“The most massive stars are always rare, but they have tremendous impact on the chemical and physical evolution of their host galaxy,” said Rubab Khan from NASA’s Goddard Space Flight Center in Greenbelt, Maryland. These stars produce and distribute large amounts of the chemical elements vital to life and eventually explode as supernovae.
Located about 7,500 light-years away in the southern constellation Carina, Eta Carinae outshines our Sun by 5 million times. The binary system consists of two massive stars in a tight 5.5-year orbit. Astronomers estimate that the more massive star has about 90 times the Sun’s mass, while the smaller companion may exceed 30 solar masses.
As one of the nearest laboratories for studying high-mass stars, Eta Carinae has been a unique, important astronomical touchstone since its eruption in the 1840s. To understand why the eruption occurred and how it relates to the evolution of massive stars, astronomers needed additional examples.
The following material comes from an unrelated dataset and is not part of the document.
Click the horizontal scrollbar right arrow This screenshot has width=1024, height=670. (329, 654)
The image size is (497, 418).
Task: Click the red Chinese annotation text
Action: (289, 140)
Catching rare stars during the short-lived aftermath of a major outburst approaches needle-in-a-haystack levels of difficulty, and nothing matching Eta Carinae had been found prior to Khan’s study.
“We knew others were out there,” said Krzysztof Stanek from Ohio State University in Columbus. “It was really a matter of figuring out what to look for and of being persistent.”
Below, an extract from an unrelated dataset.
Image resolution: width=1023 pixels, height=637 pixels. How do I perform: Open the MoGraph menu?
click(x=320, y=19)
Working with Scott Adams and Christopher Kochanek at Ohio State and George Sonneborn at Goddard, Khan developed a kind of optical and infrared fingerprint for identifying possible Eta Carinae twins (Eta twins).
Dust forms in gas ejected by a massive star. This dust dims the star’s ultraviolet and visible light, but it absorbs and reradiates this energy as heat at longer mid-infrared wavelengths. “With Spitzer, we see a steady increase in brightness starting at around 3 microns and peaking between 8 and 24 microns,” said Khan. “By comparing this emission to the dimming we see in Hubble’s optical images, we could determine how much dust was present and compare it to the amount we see around Eta Carinae.”
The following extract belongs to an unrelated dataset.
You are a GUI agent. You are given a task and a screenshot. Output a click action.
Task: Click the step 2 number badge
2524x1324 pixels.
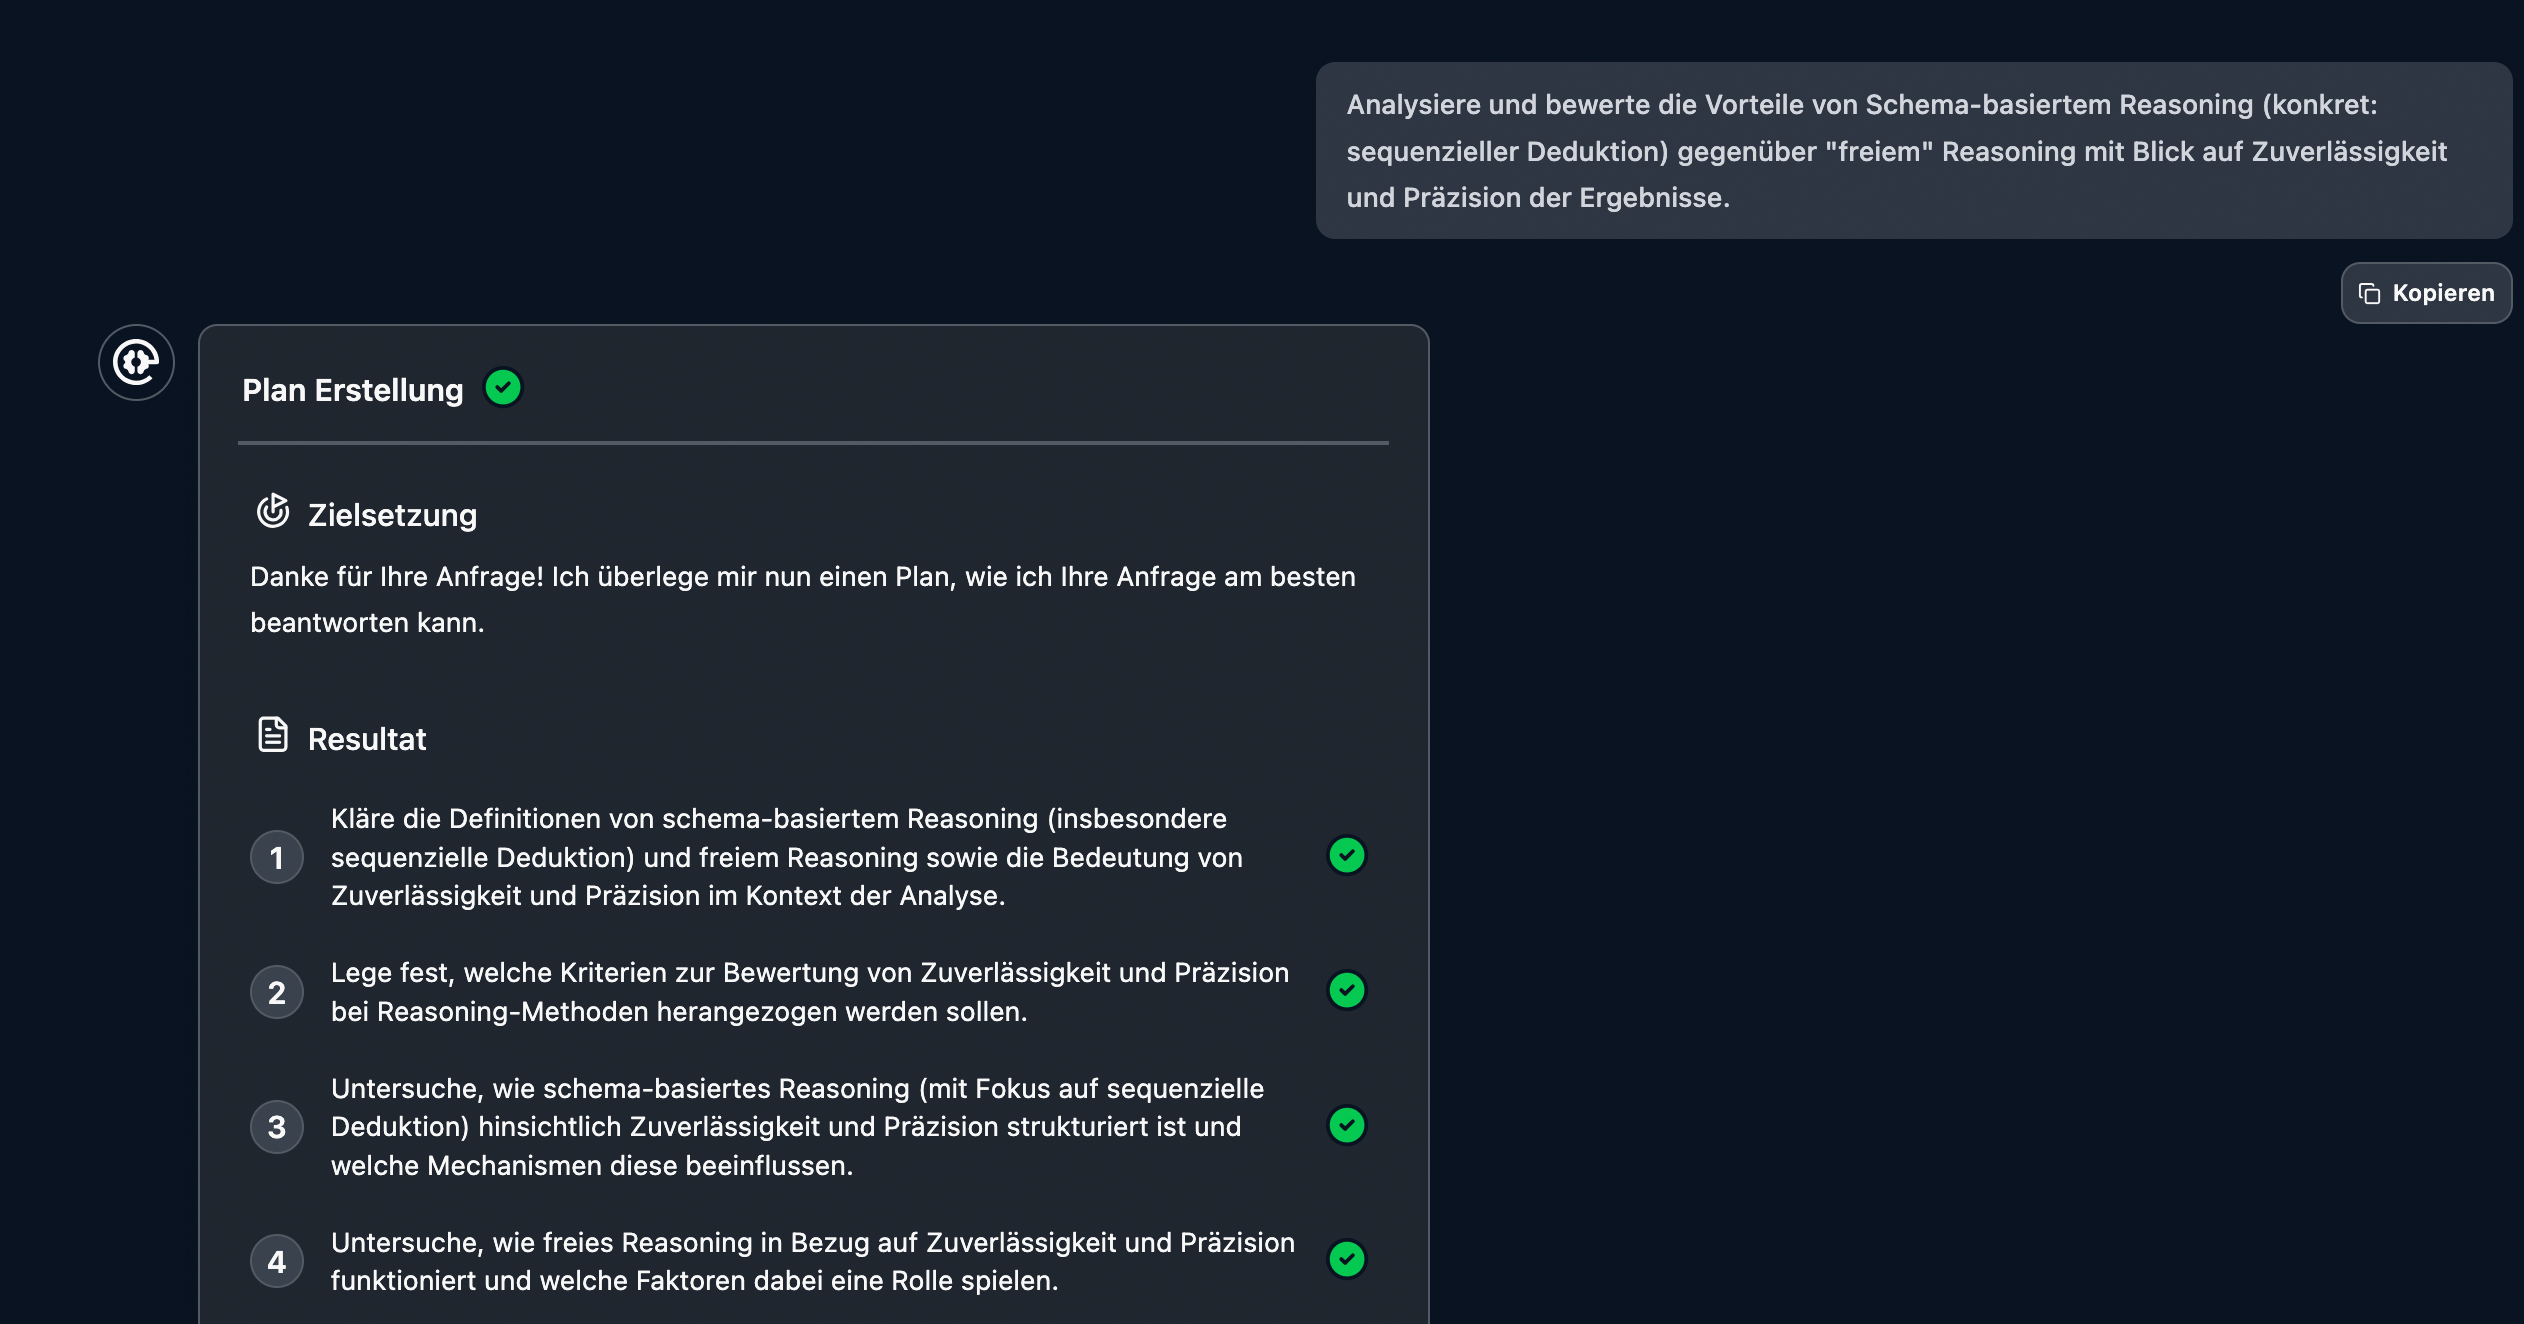tap(277, 992)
An initial survey of seven galaxies from 2012 to 2014 didn’t turn up any Eta twins, underscoring their rarity. It did, however, identify a class of less massive and less luminous stars of scientific interest, demonstrating the search was sensitive enough to find Eta Carinae-like stars had they been present.
In a follow-on survey in 2015, the team found two candidate Eta twins in the galaxy M83, located 15 million light-years away, and one each in NGC 6946, M101, and M51, located between 18 million and 26 million light-years away. These five objects mimic the optical and infrared properties of Eta Carinae, indicating that each likely contains a high mass star buried in five to 10 solar masses of gas and dust. Further study will let astronomers more precisely determine their physical properties.
NASA’s James Webb Space Telescope (JWST), set to launch in late 2018, carries an instrument ideally suited for further study of these stars. The Mid-Infrared Instrument (MIRI) has 10 times the angular resolution of instruments aboard Spitzer and is most sensitive at the wavelengths where Eta twins shine brightest. “Combined with JWST’s larger primary mirror, MIRI will enable astronomers to better study these rare stellar laboratories and to find additional sources in this fascinating phase of stellar evolution,” said Sonneborn from JWST operations. It will take JWST observations to confirm the Eta twins as true relatives of Eta Carinae.